Text segment:

───

The opinion of the court was delivered by: SOTOMAYOR



 Roger Bennet Adler, newly appointed Criminal Justice Act counsel for defendant Tracy Edward Ford, moves this Court (1) for reargument and reconsideration of this Court's ruling regarding the constitutionality of 18 U.S.C. § 2512; (2) for a severance of defendant Ford from his co-defendants pursuant to Rule 14 of the Federal Rules of Criminal Procedure; (3) for an order directing the Government to provide pre-trial discovery and inspection pursuant to Rule 16 of the Federal Rules of Criminal Procedure; and (4) for a bill of particulars pursuant to Rule 7(f) of the Federal Rules of Criminal Procedure. By letter brief, the Government opposes defense counsel's requests. For the reasons to be discussed, the Court denies defendant's motions.

 I. Reargument and Reconsideration of the Constitutionality of 18 U.S.C. § 2512

 Because defense counsel presents no new bases factual or legal for this Court to reconsider its prior ruling regarding the constitutionality of Section 2512, see United States v. The Spy Factory, Inc. et al., 951 F. Supp. 450, 1997 U.S. Dist. LEXIS 108, 1997 WL 7582 (S.D.N.Y., Jan. 8, 1997), the Court declines to do so. To the extent that counsel implies that prior counsel involved in the constitutionality motion might have been "[]connected to the financial tentacles of the Spy Factory," (Adler Aff. P 17), I find that such conflict of interest, if any, did not influence either prior counsel's advocacy of the vagueness motion or the Court's ruling thereon.

───

Material supplied:
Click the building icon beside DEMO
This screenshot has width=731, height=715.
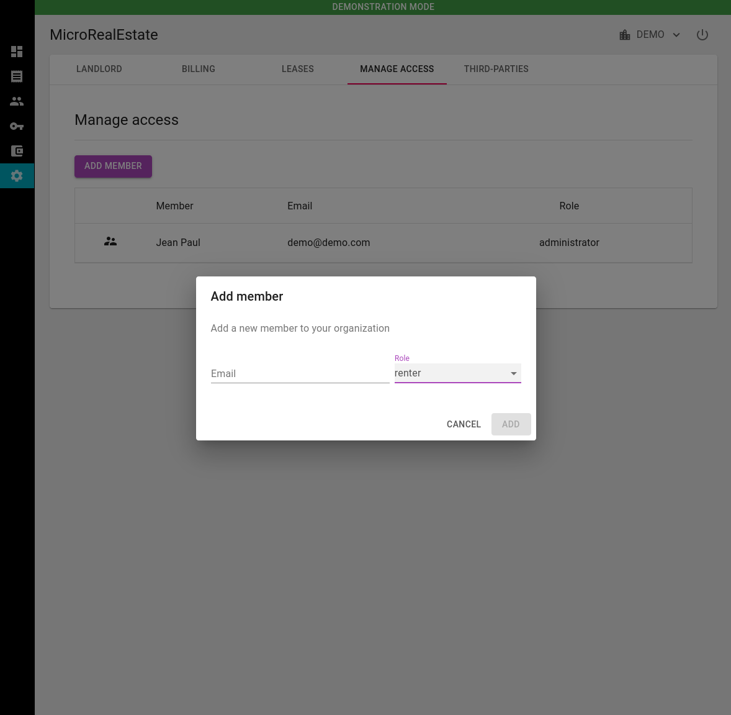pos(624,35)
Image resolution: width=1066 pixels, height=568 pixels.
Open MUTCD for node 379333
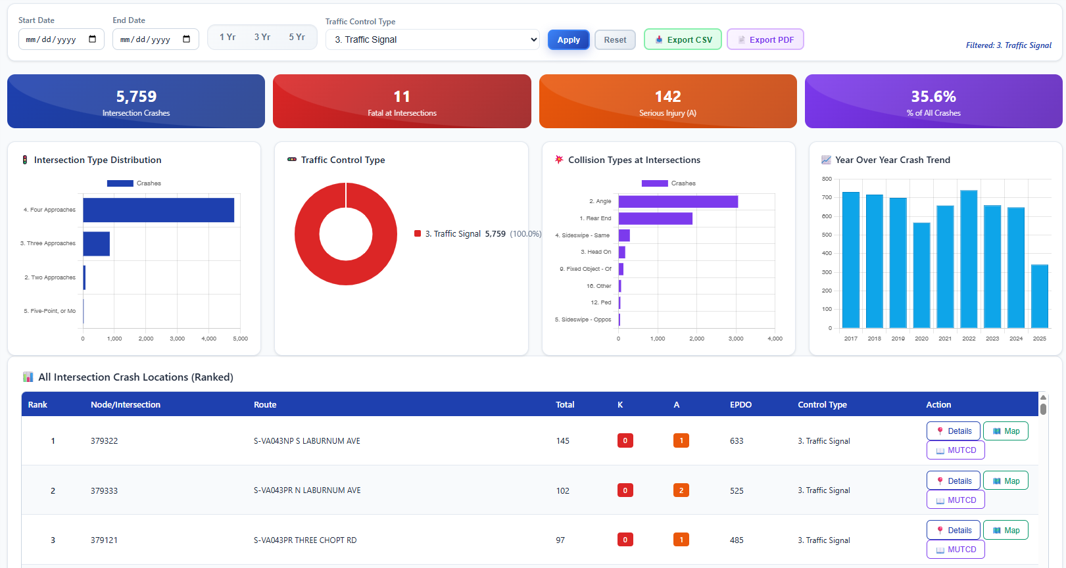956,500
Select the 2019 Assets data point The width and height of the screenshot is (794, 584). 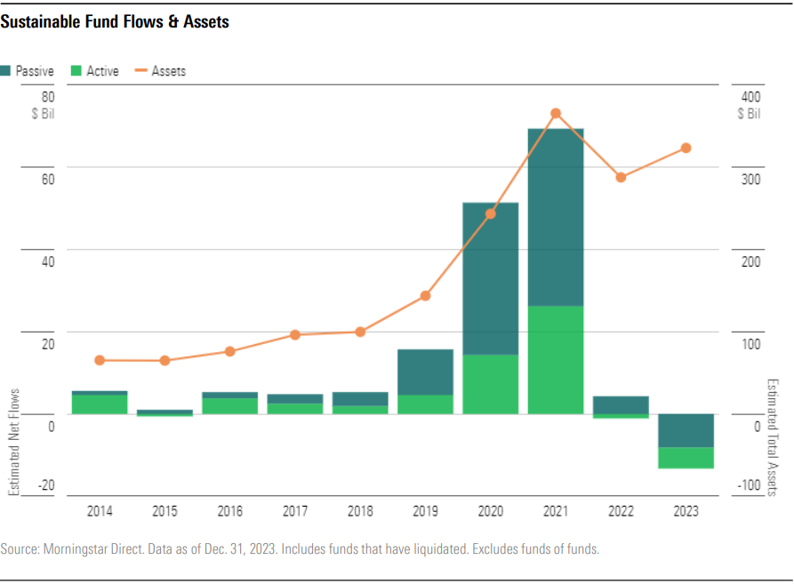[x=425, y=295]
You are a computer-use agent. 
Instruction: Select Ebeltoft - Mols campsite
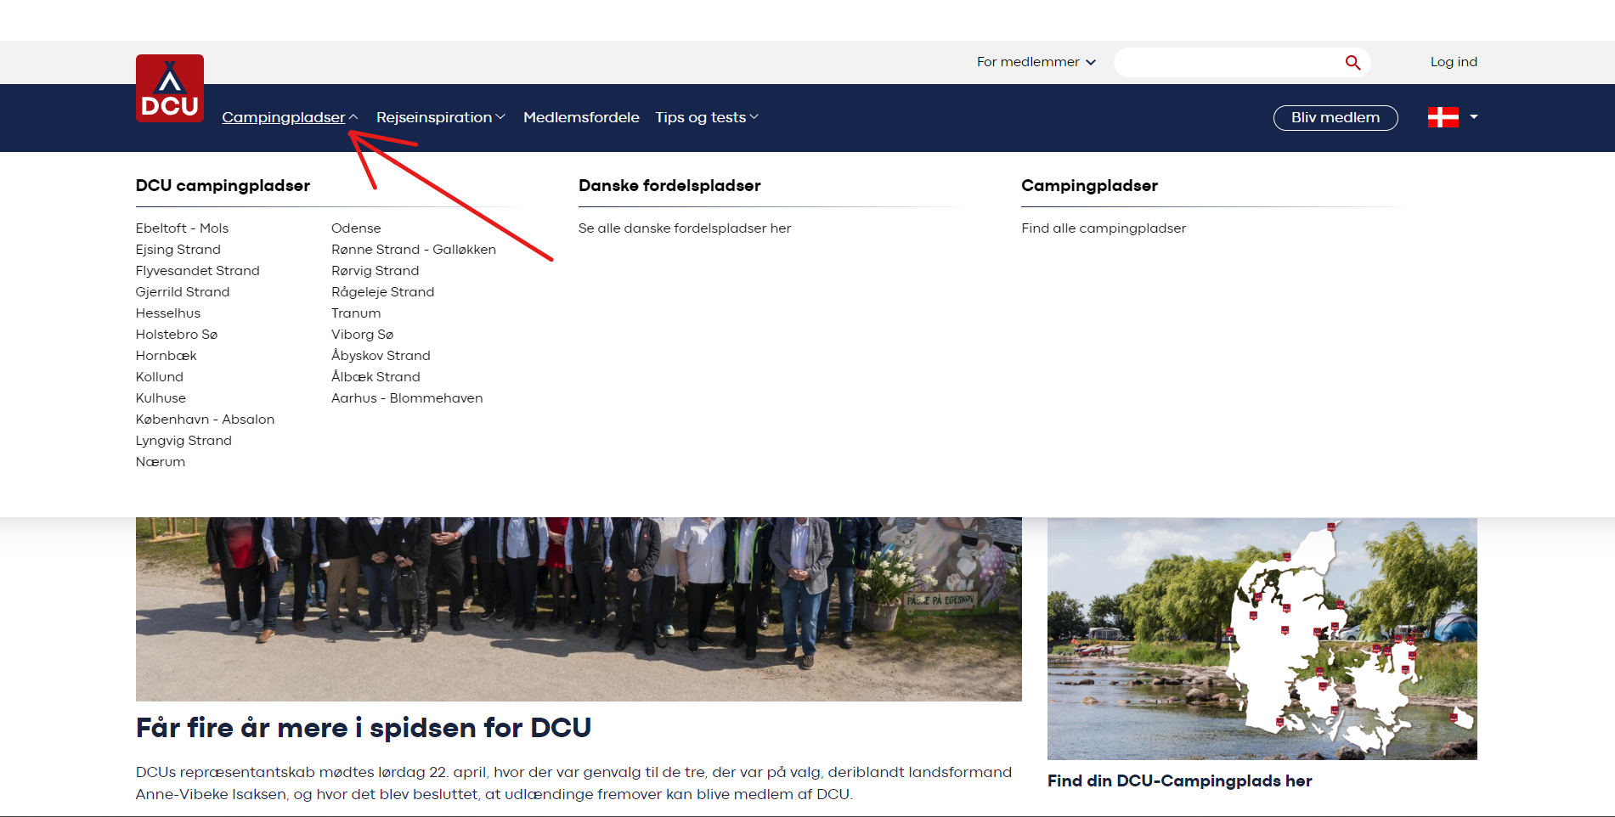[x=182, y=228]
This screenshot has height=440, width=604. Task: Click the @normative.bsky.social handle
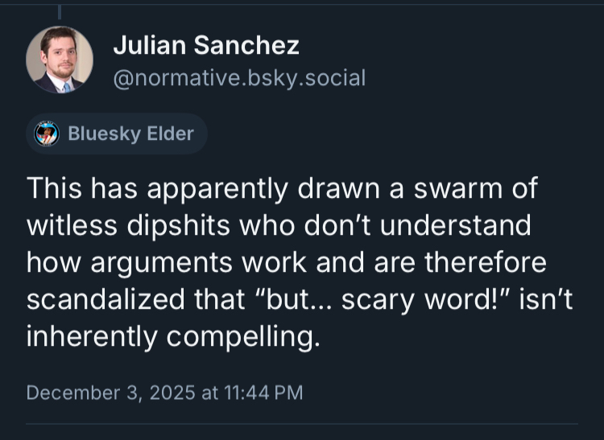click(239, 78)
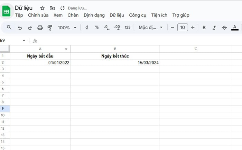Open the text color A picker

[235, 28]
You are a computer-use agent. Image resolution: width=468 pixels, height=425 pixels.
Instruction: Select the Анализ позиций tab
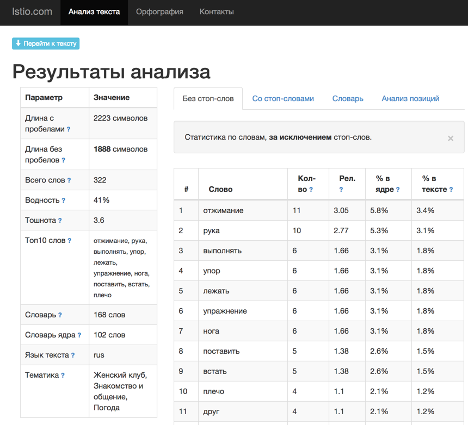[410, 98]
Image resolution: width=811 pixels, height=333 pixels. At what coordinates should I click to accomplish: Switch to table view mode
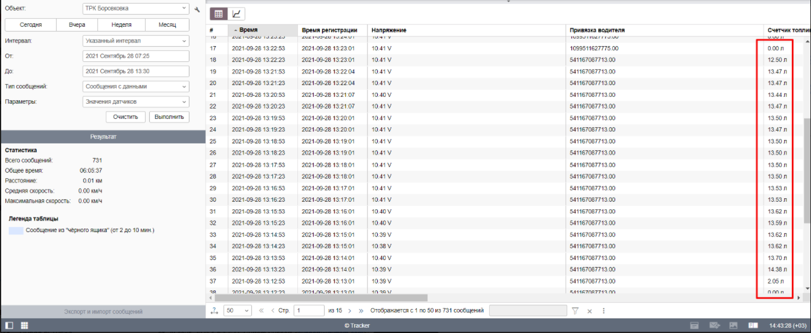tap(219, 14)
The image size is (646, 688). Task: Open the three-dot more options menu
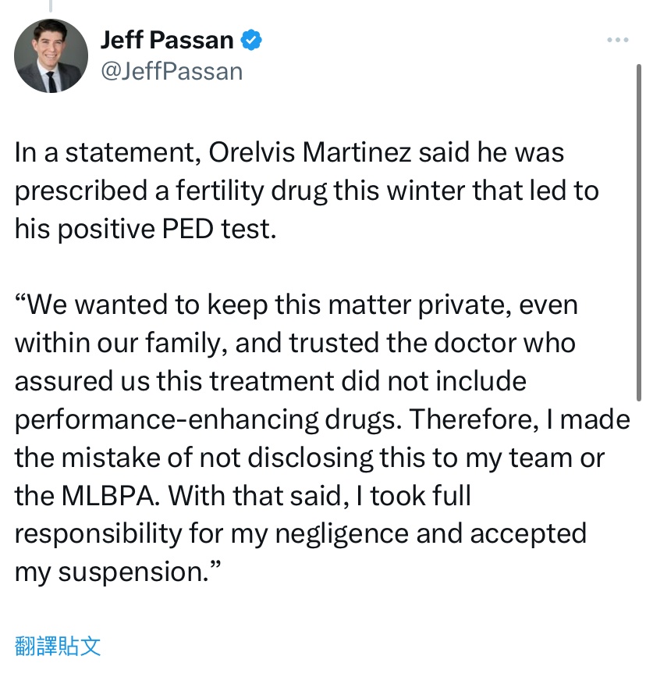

───

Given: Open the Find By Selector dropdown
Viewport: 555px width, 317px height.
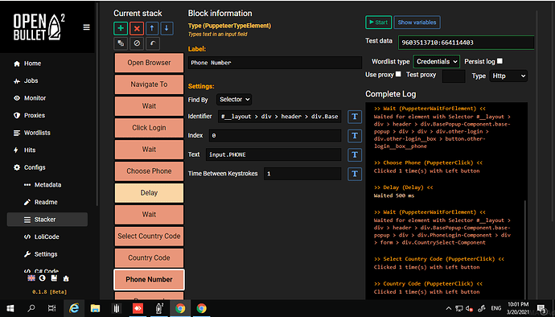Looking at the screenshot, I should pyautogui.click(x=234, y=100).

───

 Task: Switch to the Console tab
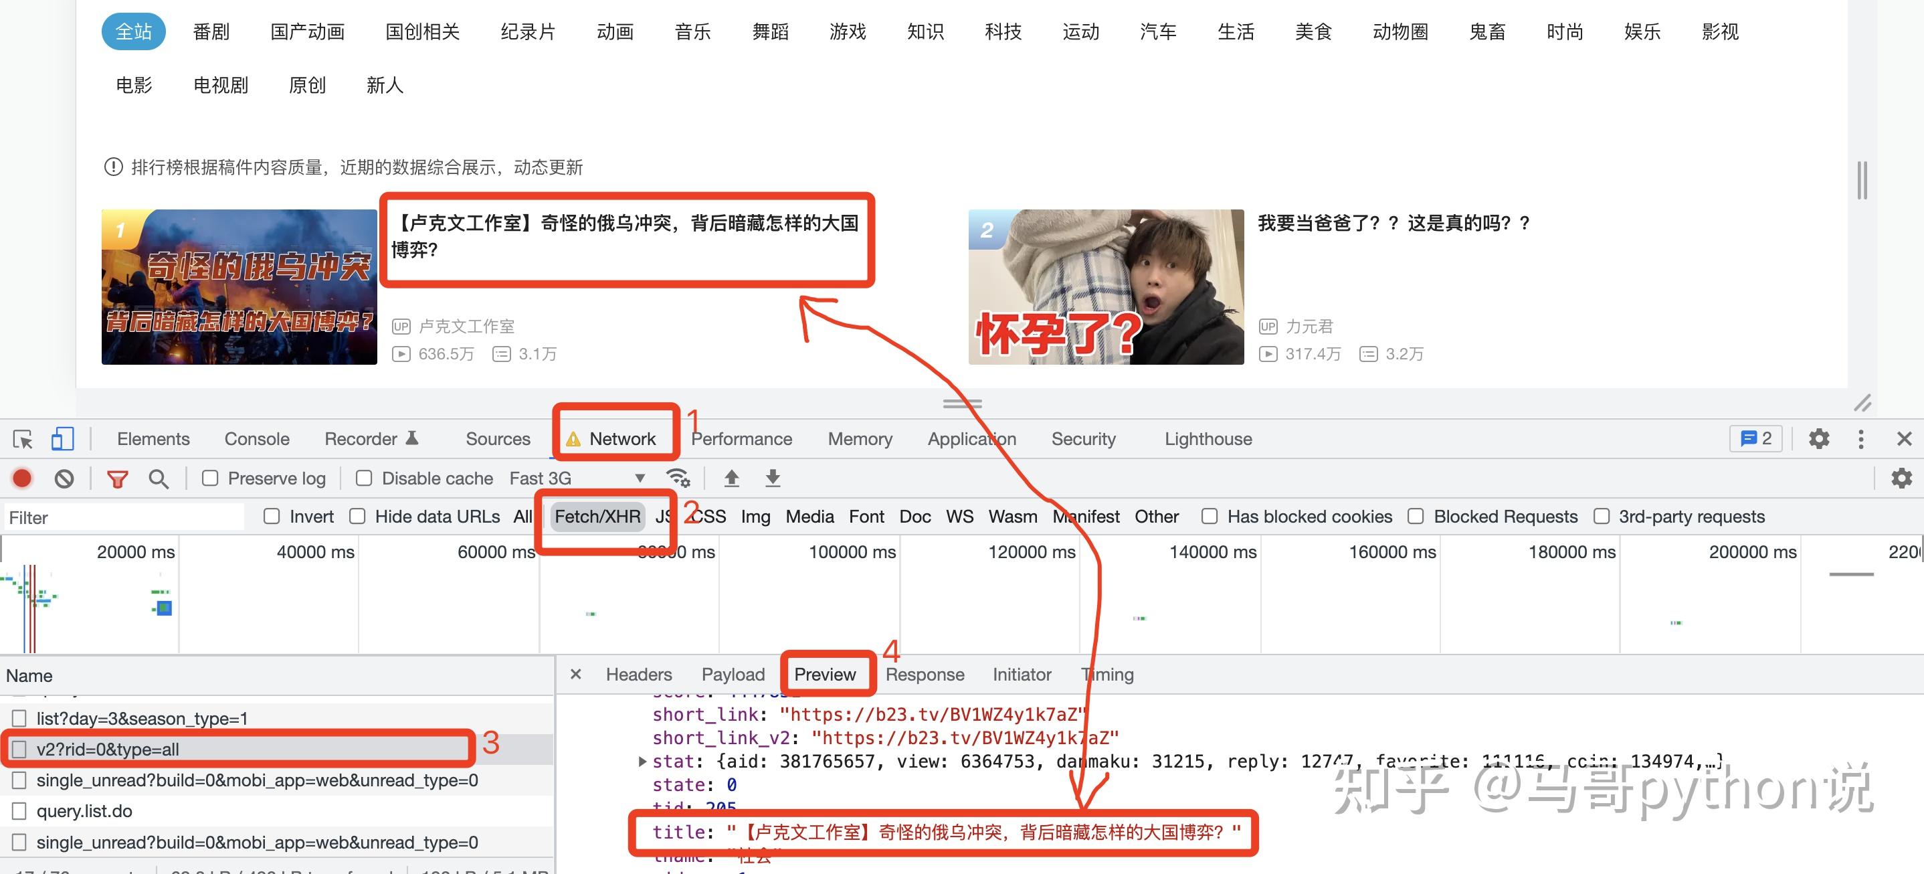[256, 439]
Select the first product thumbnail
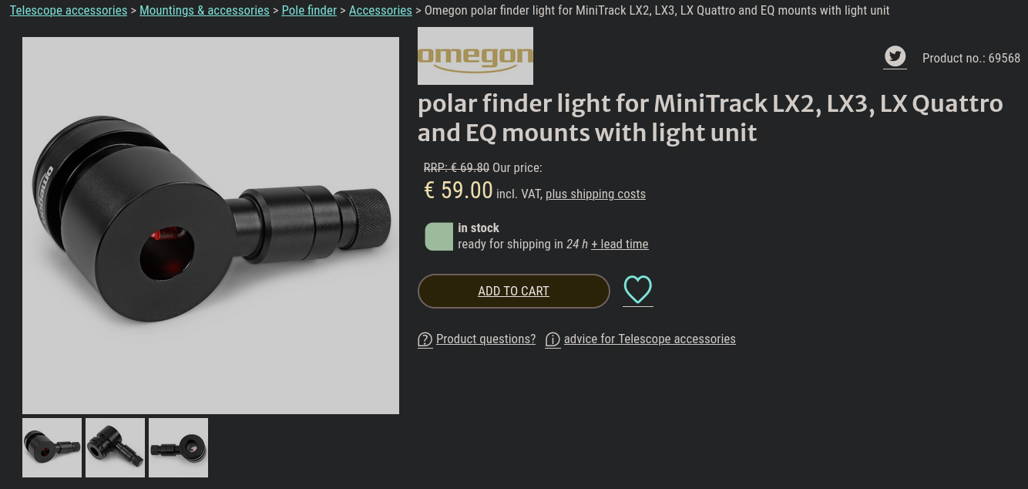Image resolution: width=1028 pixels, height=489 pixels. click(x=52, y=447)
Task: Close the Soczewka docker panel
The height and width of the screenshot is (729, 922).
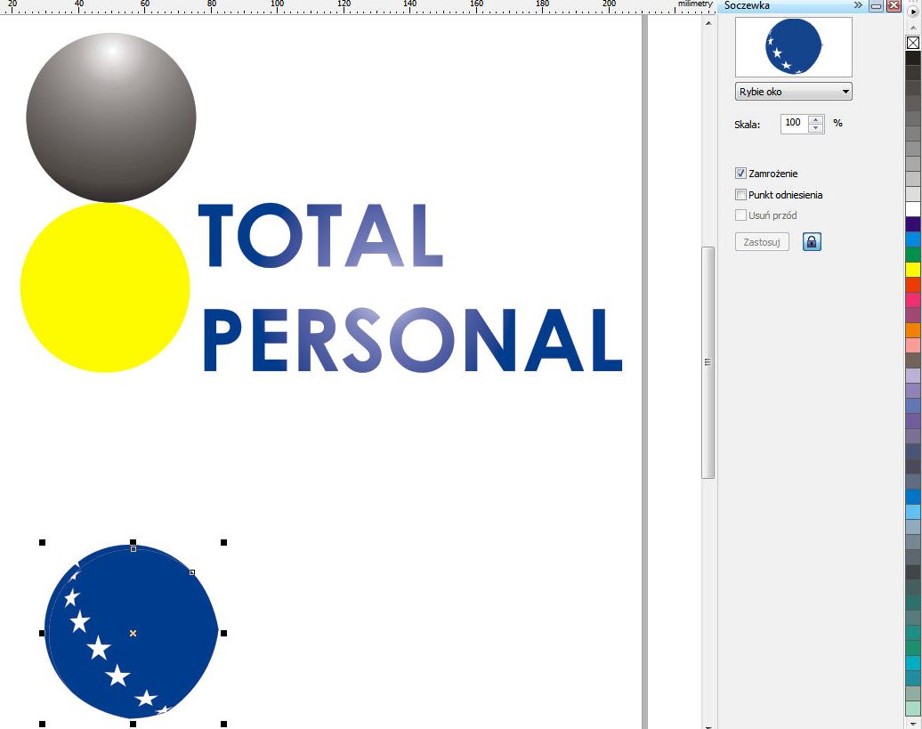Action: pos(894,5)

───

Problems and tasks:
1 - List each motion that defense counsel brings in the court opinion.
2 - Pick out every line of the records that contains the word "agent", matching case exactly.
The court opinion and the records come from separate, unrelated sources.

Outputs for the tasks:
1 -
1. Reargument and reconsideration of the Court's ruling on the constitutionality of 18 U.S.C. § 2512
2. Severance of defendant Ford from his co-defendants under Rule 14 of the Federal Rules of Criminal Procedure
3. An order directing the Government to provide pre-trial discovery and inspection under Rule 16 of the Federal Rules of Criminal Procedure
4. A bill of particulars under Rule 7(f) of the Federal Rules of Criminal Procedure

2 -
You are a computer-use agent. 
You are a computer-use agent. Image resolution: width=468 pixels, height=425 pixels.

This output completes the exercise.